偏平足

里山の石神・石仏探訪

里山の石神端書279 天神(千葉県成田市旧下総町)

2024年04月05日 | 里山石神端書

千葉県佐倉市(旧下総町)高の月輪神社の天神

 利根川下流の下総町が成田、市と合併したのは2006年。旧下総町の丘陵地帯を訪ねました。ここに案内するのは高集落の月輪神社金環殿の奥にある天神様木祠に鎮座する木彫の天神です。



 高集落外れに「月輪神社」の扁額がかかり、社殿に「金環殿」とある神社のさらに奥にある木祠が天神様。


 祀られているのが木彫の天神で、冠をつけ袍姿の坐像の胸に天神の象徴梅鉢紋をつけています。

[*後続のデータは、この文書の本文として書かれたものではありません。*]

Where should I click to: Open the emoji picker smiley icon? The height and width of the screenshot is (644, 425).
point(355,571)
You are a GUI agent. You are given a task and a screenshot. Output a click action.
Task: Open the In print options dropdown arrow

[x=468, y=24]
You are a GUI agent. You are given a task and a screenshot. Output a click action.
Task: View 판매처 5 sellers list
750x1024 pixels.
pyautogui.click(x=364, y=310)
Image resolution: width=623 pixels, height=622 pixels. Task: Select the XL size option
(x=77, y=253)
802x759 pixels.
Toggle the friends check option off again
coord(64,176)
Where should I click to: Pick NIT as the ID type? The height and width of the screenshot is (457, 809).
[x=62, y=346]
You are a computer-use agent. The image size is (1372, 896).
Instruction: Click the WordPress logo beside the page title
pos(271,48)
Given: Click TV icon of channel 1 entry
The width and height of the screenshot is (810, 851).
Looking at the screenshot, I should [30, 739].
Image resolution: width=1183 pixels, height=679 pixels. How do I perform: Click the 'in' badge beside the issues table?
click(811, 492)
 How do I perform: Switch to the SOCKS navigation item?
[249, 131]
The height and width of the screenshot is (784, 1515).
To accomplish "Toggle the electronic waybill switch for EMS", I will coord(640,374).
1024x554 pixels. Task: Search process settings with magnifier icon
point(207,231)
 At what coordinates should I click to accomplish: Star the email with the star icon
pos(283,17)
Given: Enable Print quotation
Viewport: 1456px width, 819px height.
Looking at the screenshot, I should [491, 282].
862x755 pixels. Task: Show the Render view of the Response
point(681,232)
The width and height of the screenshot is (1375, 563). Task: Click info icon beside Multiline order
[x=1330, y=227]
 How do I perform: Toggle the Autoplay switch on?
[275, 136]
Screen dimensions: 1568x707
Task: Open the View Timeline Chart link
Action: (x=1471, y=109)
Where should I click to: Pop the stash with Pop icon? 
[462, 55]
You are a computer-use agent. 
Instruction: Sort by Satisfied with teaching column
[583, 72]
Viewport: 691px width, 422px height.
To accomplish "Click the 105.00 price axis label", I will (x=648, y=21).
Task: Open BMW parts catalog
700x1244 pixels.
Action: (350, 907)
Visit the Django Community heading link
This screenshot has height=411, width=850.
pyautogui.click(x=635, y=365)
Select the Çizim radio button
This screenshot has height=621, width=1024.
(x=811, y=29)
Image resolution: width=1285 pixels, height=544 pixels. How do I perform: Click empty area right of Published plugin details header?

右手は笏を持つように握った形、左には太刀をさしているはずですが、これは見当たりません。
 これまで山や山麓の石仏をだいぶ見てきましたが、天神をはじめとした神像の石仏にはほとんど出会いませんでした。仏像が路地に立てられたのに対して神像は社殿に祀るという意識が強かったようで、数少ない天神石像は石祠内に祀られるケースが多い印象です。
 山麓の寺社巡りをするようになって気づいたのは、木彫の神像を祀る小社が多いことです。基本的には姿を現さないこの国の神ですが、近世になると掛軸などに神の絵図が登場して、これを手本に木彫が造られたと思います。これが石仏になった例が天神で、他には天照、春日、八幡、稲荷などがあります。木彫道祖神なども、石像になる前は木彫あるいは藁などの人形の時期があり、いまでもその形を続けている地方があることも知られています。